本研究评估了包括DeepSeek在内的几种人工智能模型在诊断角膜疾病、青光眼和神经眼科疾病方面的诊断性能。
我们回顾性地从爱荷华大学眼科与视觉科学系选取了53例病例报告,其中包括20例角膜疾病病例、11例青光眼病例和22例神经眼科病例。将病例描述输入到DeepSeek、ChatGPT-4.0、ChatGPT-01和文生2.5 Max中。将这些模型的回答与人类专家(角膜专科医生、青光眼主治医生和神经眼科医生)做出的诊断进行比较。确定诊断准确性和观察者间一致性,观察者间一致性定义为每个人工智能模型的表现与人类专家平均表现之间的百分比差异。
DeepSeek的总体诊断准确率为79.2%,在角膜疾病中的专科特异性准确率为90.0%,在青光眼方面为54.5%,在神经眼科方面为81.8%。ChatGPT-01的总体准确率为84.9%,超过了其他模型(在角膜疾病中为85.0%,在青光眼方面为63.6%,在神经眼科方面为95.5%),而文生的总体准确率较低,为64.2%(在角膜疾病中为55.0%,在青光眼方面为54.5%,在神经眼科方面为77.3%)。观察者间一致性分析显示,在角膜疾病中,DeepSeek的差异为-3.3%(90.0%对93.3%),ChatGPT-01为-8.3%,文生为-38.3%。在青光眼方面,DeepSeek比人类专家平均水平高出+3.0%(54.5%对51.5%),而ChatGPT-4.0和ChatGPT-01超过人类专家平均水平+12.1%,文生比人类平均水平高出+3.0%。在神经眼科方面,DeepSeek和ChatGPT-四比人类平均水平低9.1%,ChatGPT-01超过人类平均水平+4.6%,文生比人类平均水平低13.6%。
ChatGPT-01表现出最高的总体诊断准确率,尤其是在神经眼科方面,而DeepSeek和ChatGPT-4.0表现相当。文生相对于其他模型表现较差,尤其是在角膜疾病方面。尽管这些人工智能模型展现出了有前景的诊断能力,但它们目前在某些领域仍落后于人类专家,这凸显了临床判断协同整合的必要性。
本研究评估了几种人工智能(AI)模型与人类专家相比在诊断眼部疾病方面的效果。我们在三种眼部疾病类型中测试了四个AI系统:角膜疾病、青光眼和神经眼科疾病。总体而言,一个AI模型ChatGPT-01表现最佳,正确诊断了约85%的病例,并且在神经眼科疾病方面表现出色,正确诊断率为95.5%。另外两个模型DeepSeek和ChatGPT-4.0的总体准确率均约为79%,而文生模型的表现较低,总体准确率约为64%。与人类专家相比,人类专家在角膜疾病(93.3%)和神经眼科疾病(90.9%)方面准确率非常高,但在青光眼方面(51.5%)较低,AI模型的结果参差不齐。例如,在青光眼方面,一些AI模型甚至略高于人类专家,而在角膜疾病方面,所有AI模型都不如专家准确。这些发现表明,虽然AI作为诊断眼部疾病的辅助工具具有潜力,但仍需要进一步改进。将AI与人类临床判断相结合似乎是准确诊断眼部疾病的最佳方法。
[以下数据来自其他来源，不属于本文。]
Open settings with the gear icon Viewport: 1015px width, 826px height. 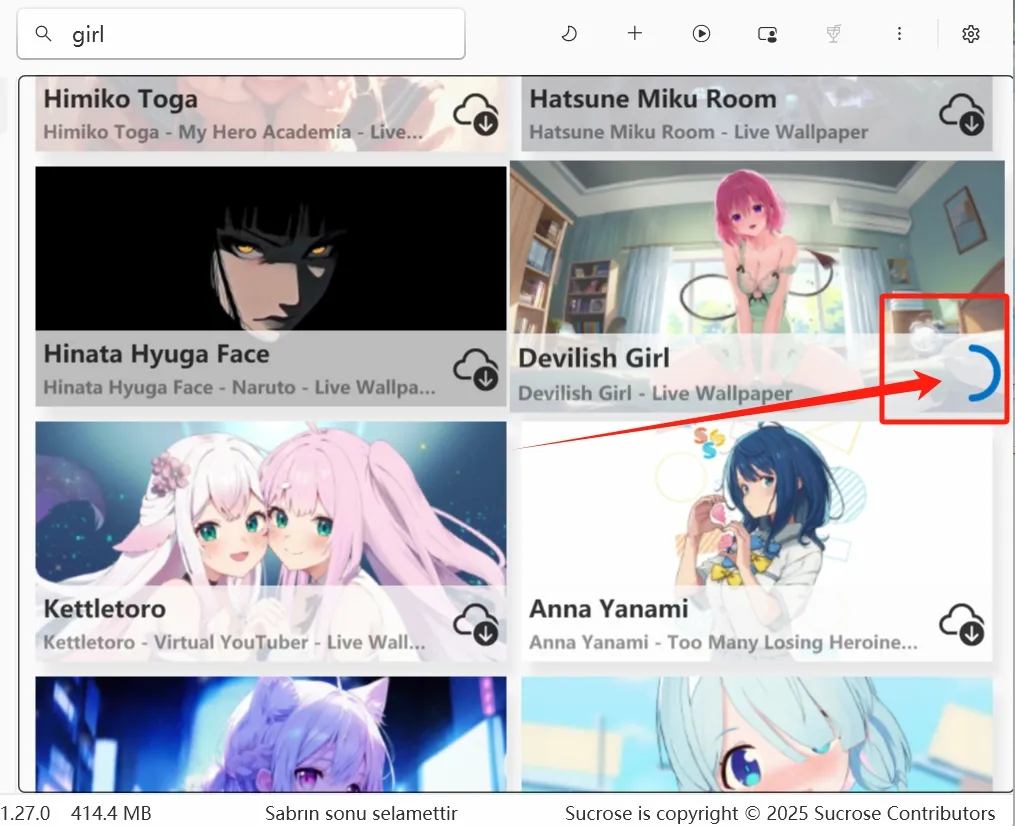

随着眼部疾病负担的增加以及青光眼和神经眼科疾病等复杂病症固有的诊断挑战,迫切需要创新的诊断工具来支持临床决策。本研究评估了四个AI模型在三个眼科亚专业中的诊断性能,检验了先进语言模型可以达到与人类专家相当的准确率这一假设。我们的结果显示,ChatGPT-01的总体准确率最高(84.9%),在神经眼科方面表现出色,准确率为95.5%,而DeepSeek和ChatGPT-4.0均为79.2%,文生为64.2%。在青光眼方面,AI模型的准确率在54.5%至63.6%之间,一些模型略高于人类专家平均水平的51.5%,这凸显了该病症的诊断难度。这些发现突出了AI作为眼科临床判断有价值辅助工具的潜力,尽管进一步的研究和多模态数据的整合对于优化这些工具以用于常规临床实践至关重要。